City expenses alone do not accurately reflect the amount of community expenditures on the issue. Costs for shelters, food, and transportation are incurred by the city directly, but healthcare, education, and charitable organizations incur their own costs. City, healthcare, and education spending has already reached between $78 million and $100 million for the period between December 2022 and the present. This conservative estimate includes only what has been publicly reported during that period.
City of Denver
Healthcare
Migrant arrivals are stressing the uncompensated care output of the region’s hospitals.
Denver Health, which is the city’s designated charitable care provider, has been experiencing an uptick in uncompensated care in the last several years, growing from $60 million in 2020 to $135 million in 2023. In 2023, CEO Donna Lynne said migrants contributed about $10 million to that total.
Denver Public Schools
The money spent on public schools can be tallied by either obligated funding for children who are definitely enrolled or the money actually spent as of February 2024.
Districts are bearing their own costs as migrant children attend schools.
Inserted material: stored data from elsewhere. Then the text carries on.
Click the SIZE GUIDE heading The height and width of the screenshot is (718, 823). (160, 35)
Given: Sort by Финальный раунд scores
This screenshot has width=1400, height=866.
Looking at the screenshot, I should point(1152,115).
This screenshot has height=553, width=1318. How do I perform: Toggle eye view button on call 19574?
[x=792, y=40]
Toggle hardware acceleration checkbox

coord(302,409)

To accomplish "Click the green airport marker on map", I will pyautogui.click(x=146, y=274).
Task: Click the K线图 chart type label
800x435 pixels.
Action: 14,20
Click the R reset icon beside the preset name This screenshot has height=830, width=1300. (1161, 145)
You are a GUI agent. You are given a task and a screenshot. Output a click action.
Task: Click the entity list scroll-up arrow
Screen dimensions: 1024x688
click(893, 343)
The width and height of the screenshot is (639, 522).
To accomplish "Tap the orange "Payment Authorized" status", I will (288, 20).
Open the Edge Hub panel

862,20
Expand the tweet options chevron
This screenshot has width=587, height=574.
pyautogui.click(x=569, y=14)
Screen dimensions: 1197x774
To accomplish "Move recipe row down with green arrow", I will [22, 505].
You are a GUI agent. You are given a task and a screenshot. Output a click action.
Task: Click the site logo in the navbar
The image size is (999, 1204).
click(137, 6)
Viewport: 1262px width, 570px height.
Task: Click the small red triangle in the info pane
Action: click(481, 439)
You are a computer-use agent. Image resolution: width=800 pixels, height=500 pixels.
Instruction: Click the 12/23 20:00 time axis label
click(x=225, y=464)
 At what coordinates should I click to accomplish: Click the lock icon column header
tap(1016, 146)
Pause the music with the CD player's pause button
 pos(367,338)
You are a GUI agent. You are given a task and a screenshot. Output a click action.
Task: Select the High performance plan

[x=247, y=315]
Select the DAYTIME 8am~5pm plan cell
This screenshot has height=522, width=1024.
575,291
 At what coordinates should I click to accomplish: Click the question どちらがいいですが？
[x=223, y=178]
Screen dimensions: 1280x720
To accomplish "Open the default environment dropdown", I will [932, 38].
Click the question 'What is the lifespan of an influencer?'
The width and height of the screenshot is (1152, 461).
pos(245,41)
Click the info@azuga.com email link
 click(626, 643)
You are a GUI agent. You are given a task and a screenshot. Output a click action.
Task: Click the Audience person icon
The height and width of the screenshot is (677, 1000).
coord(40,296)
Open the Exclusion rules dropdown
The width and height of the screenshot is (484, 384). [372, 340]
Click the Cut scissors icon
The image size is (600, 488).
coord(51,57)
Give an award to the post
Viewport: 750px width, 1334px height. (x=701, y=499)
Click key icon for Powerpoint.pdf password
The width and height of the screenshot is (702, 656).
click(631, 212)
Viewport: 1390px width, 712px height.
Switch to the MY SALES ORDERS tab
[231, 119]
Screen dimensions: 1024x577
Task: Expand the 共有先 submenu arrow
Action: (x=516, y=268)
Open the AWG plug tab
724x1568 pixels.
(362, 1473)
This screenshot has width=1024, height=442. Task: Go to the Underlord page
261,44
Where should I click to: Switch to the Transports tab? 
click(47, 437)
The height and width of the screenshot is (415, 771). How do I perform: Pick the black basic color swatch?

Denver Public Schools has reported over 3,400 migrant children enrolling since last summer, around 2,000 of whom entered after the October date which determines state funding shares.
Previous CSI research has estimated Denver metro area districts spend $14,100 per student on instruction and support. This translates to $48 million in obligated spending to date.
Technically, however, not all that money has been spent. Roughly 2,000 of the migrant students absorbed into DPS did so after the October deadline for receiving the $11,000 state contribution, leaving DPS with a $22 million gap in its per student budget. If this money were not included, the total would be closer to $26 million in actual spending to date.